---------- RECORD EXCERPTS

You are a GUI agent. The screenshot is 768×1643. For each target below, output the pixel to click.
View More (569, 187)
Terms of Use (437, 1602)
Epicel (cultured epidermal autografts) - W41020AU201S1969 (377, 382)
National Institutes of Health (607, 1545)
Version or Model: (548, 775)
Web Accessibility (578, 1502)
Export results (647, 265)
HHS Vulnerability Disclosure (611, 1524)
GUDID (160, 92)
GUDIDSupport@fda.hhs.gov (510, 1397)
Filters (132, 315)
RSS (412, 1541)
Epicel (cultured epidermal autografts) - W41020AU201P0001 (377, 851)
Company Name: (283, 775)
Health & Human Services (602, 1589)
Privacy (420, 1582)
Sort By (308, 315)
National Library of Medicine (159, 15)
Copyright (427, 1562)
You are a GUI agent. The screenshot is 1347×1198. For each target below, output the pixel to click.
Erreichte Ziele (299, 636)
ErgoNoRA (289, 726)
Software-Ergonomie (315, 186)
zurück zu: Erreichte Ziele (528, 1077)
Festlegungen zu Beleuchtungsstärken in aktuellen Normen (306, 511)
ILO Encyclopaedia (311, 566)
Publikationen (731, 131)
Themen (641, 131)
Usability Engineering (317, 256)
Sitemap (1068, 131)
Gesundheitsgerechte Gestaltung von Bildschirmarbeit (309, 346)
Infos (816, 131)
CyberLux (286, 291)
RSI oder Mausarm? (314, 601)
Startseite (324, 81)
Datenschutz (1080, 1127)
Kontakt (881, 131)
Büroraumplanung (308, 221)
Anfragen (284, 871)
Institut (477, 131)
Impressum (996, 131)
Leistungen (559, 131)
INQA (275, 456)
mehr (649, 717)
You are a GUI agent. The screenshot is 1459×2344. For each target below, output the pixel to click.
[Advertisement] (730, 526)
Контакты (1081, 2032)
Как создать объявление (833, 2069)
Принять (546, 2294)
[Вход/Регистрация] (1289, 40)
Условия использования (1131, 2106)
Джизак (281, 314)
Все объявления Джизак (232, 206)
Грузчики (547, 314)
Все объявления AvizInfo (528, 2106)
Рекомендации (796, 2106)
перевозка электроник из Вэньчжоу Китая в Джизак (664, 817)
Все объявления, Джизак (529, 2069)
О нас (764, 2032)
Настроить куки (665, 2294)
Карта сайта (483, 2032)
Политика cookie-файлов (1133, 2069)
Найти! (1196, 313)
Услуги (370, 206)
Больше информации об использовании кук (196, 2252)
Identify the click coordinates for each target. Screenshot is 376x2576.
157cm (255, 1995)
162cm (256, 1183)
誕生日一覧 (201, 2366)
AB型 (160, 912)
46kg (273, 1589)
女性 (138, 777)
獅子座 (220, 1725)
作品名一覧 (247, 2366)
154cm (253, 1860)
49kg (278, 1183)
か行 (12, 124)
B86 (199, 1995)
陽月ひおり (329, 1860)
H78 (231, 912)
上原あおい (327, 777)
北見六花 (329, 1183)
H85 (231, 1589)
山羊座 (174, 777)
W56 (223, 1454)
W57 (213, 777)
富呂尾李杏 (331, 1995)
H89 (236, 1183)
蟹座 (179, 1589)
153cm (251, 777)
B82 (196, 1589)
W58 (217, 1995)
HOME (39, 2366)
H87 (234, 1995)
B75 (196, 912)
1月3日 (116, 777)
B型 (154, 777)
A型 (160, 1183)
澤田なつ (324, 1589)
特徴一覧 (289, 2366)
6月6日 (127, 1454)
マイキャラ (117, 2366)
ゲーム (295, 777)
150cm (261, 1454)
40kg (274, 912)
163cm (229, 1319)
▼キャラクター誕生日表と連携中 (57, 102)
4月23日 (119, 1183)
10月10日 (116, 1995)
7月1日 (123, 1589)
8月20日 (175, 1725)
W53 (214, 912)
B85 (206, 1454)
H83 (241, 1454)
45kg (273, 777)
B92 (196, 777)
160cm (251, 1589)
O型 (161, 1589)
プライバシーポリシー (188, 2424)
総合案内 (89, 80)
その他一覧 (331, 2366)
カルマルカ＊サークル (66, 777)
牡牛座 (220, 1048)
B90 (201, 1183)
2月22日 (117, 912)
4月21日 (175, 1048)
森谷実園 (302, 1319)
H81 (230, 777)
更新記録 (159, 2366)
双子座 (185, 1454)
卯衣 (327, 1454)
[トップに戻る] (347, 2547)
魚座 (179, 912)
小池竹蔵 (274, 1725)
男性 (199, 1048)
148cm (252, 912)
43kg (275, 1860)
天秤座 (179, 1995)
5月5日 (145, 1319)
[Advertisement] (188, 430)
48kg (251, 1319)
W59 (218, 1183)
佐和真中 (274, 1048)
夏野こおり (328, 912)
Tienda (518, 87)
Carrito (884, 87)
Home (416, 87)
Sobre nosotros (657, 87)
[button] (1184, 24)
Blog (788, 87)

--------------------

### TASK PROMPT:
Reproduce every entry in the block of data above line for line, changing nothing.

### FINISHED ANSWER:
You are a GUI agent. The screenshot is 768×1643. For each target below, output the pixel to click.
View More (569, 187)
Terms of Use (437, 1602)
Epicel (cultured epidermal autografts) - W41020AU201S1969 (377, 382)
National Institutes of Health (607, 1545)
Version or Model: (548, 775)
Web Accessibility (578, 1502)
Export results (647, 265)
HHS Vulnerability Disclosure (611, 1524)
GUDID (160, 92)
GUDIDSupport@fda.hhs.gov (510, 1397)
Filters (132, 315)
RSS (412, 1541)
Epicel (cultured epidermal autografts) - W41020AU201P0001 (377, 851)
Company Name: (283, 775)
Health & Human Services (602, 1589)
Privacy (420, 1582)
Sort By (308, 315)
National Library of Medicine (159, 15)
Copyright (427, 1562)
You are a GUI agent. The screenshot is 1347×1198. For each target below, output the pixel to click.
Erreichte Ziele (299, 636)
ErgoNoRA (289, 726)
Software-Ergonomie (315, 186)
zurück zu: Erreichte Ziele (528, 1077)
Festlegungen zu Beleuchtungsstärken in aktuellen Normen (306, 511)
ILO Encyclopaedia (311, 566)
Publikationen (731, 131)
Themen (641, 131)
Usability Engineering (317, 256)
Sitemap (1068, 131)
Gesundheitsgerechte Gestaltung von Bildschirmarbeit (309, 346)
Infos (816, 131)
CyberLux (286, 291)
RSI oder Mausarm? (314, 601)
Startseite (324, 81)
Datenschutz (1080, 1127)
Kontakt (881, 131)
Büroraumplanung (308, 221)
Anfragen (284, 871)
Institut (477, 131)
Impressum (996, 131)
Leistungen (559, 131)
INQA (275, 456)
mehr (649, 717)
You are a GUI agent. The screenshot is 1459×2344. For each target below, output the pixel to click.
[Advertisement] (730, 526)
Контакты (1081, 2032)
Как создать объявление (833, 2069)
Принять (546, 2294)
[Вход/Регистрация] (1289, 40)
Условия использования (1131, 2106)
Джизак (281, 314)
Все объявления Джизак (232, 206)
Грузчики (547, 314)
Все объявления AvizInfo (528, 2106)
Рекомендации (796, 2106)
перевозка электроник из Вэньчжоу Китая в Джизак (664, 817)
Все объявления, Джизак (529, 2069)
О нас (764, 2032)
Настроить куки (665, 2294)
Карта сайта (483, 2032)
Политика cookie-файлов (1133, 2069)
Найти! (1196, 313)
Услуги (370, 206)
Больше информации об использовании кук (196, 2252)
Identify the click coordinates for each target. Screenshot is 376x2576.
157cm (255, 1995)
162cm (256, 1183)
誕生日一覧 (201, 2366)
AB型 (160, 912)
46kg (273, 1589)
女性 (138, 777)
獅子座 (220, 1725)
作品名一覧 (247, 2366)
154cm (253, 1860)
49kg (278, 1183)
か行 (12, 124)
B86 (199, 1995)
陽月ひおり (329, 1860)
H78 (231, 912)
上原あおい (327, 777)
北見六花 (329, 1183)
H85 (231, 1589)
山羊座 (174, 777)
W56 (223, 1454)
W57 (213, 777)
富呂尾李杏 (331, 1995)
H89 (236, 1183)
蟹座 (179, 1589)
153cm (251, 777)
B82 (196, 1589)
W58 (217, 1995)
HOME (39, 2366)
H87 (234, 1995)
B75 (196, 912)
1月3日 (116, 777)
B型 (154, 777)
A型 (160, 1183)
澤田なつ (324, 1589)
特徴一覧 (289, 2366)
6月6日 (127, 1454)
マイキャラ (117, 2366)
ゲーム (295, 777)
150cm (261, 1454)
40kg (274, 912)
163cm (229, 1319)
▼キャラクター誕生日表と連携中 (57, 102)
4月23日 (119, 1183)
10月10日 (116, 1995)
7月1日 (123, 1589)
8月20日 (175, 1725)
W53 (214, 912)
B85 (206, 1454)
H83 (241, 1454)
45kg (273, 777)
B92 (196, 777)
160cm (251, 1589)
O型 (161, 1589)
プライバシーポリシー (188, 2424)
総合案内 (89, 80)
その他一覧 (331, 2366)
カルマルカ＊サークル (66, 777)
牡牛座 (220, 1048)
B90 (201, 1183)
2月22日 (117, 912)
4月21日 (175, 1048)
森谷実園 (302, 1319)
H81 (230, 777)
更新記録 (159, 2366)
双子座 (185, 1454)
卯衣 (327, 1454)
[トップに戻る] (347, 2547)
魚座 (179, 912)
小池竹蔵 (274, 1725)
男性 (199, 1048)
148cm (252, 912)
43kg (275, 1860)
天秤座 (179, 1995)
5月5日 (145, 1319)
[Advertisement] (188, 430)
48kg (251, 1319)
W59 (218, 1183)
佐和真中 (274, 1048)
夏野こおり (328, 912)
Tienda (518, 87)
Carrito (884, 87)
Home (416, 87)
Sobre nosotros (657, 87)
[button] (1184, 24)
Blog (788, 87)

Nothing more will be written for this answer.